--- Available records Enclosed Below ---

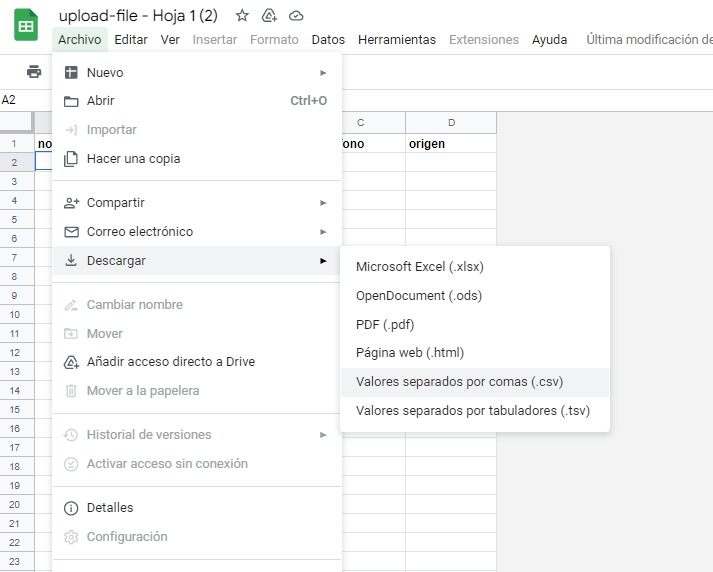The width and height of the screenshot is (713, 572).
Task: Click the A2 cell name box
Action: (10, 100)
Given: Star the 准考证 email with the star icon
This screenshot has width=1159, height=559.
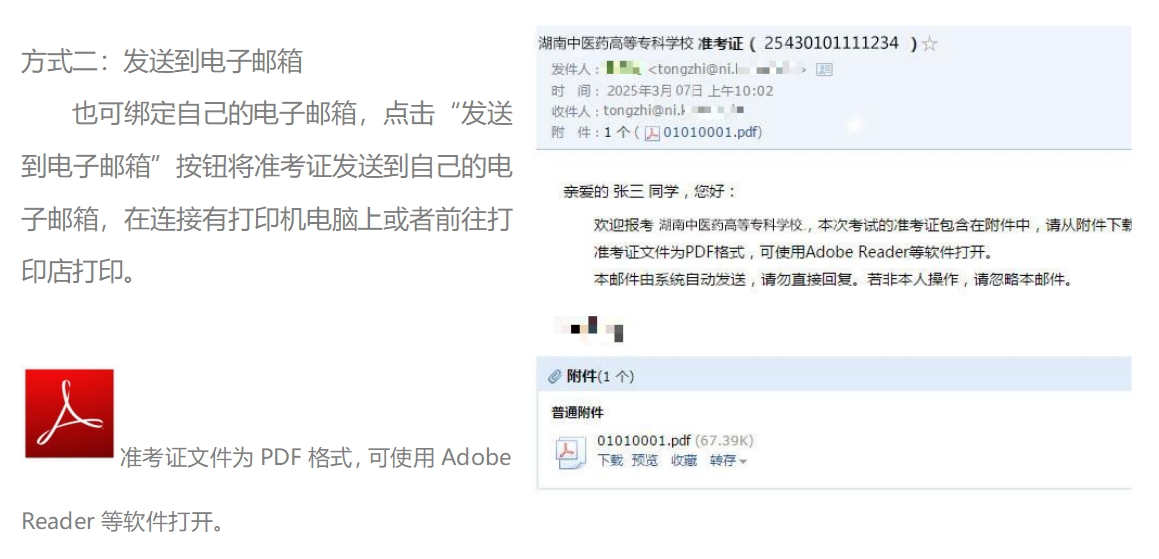Looking at the screenshot, I should (x=930, y=44).
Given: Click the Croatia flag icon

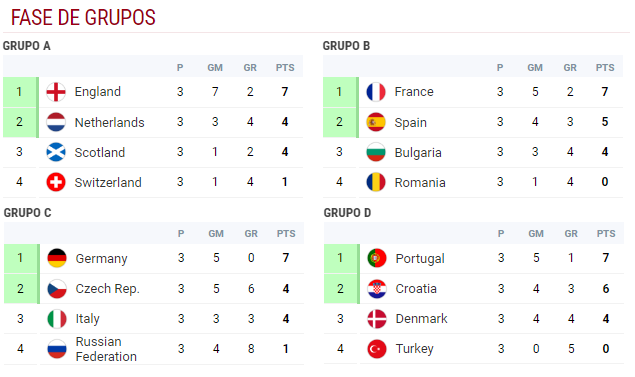Looking at the screenshot, I should (x=377, y=289).
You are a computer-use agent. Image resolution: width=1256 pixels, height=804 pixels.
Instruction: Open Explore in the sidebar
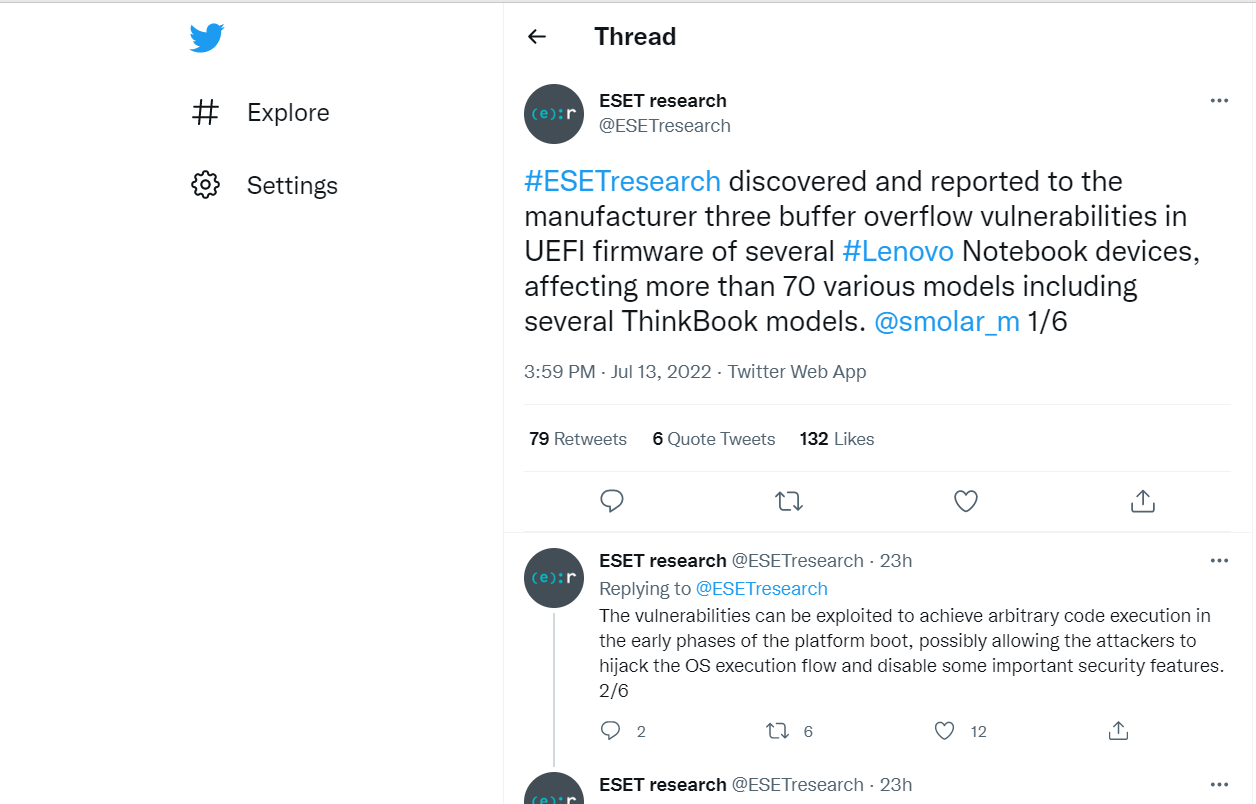(x=260, y=112)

--- End of Enclosed Available records ---

Please set down exactly the lines from the one holding "Given: Click the Croatia flag icon" through the last line of the entries, both ends included, and skip pictures.

Given: Click the Croatia flag icon

Looking at the screenshot, I should (x=377, y=289).
You are a computer-use agent. Image resolution: width=1256 pixels, height=804 pixels.
Instruction: Open Explore in the sidebar
(x=260, y=112)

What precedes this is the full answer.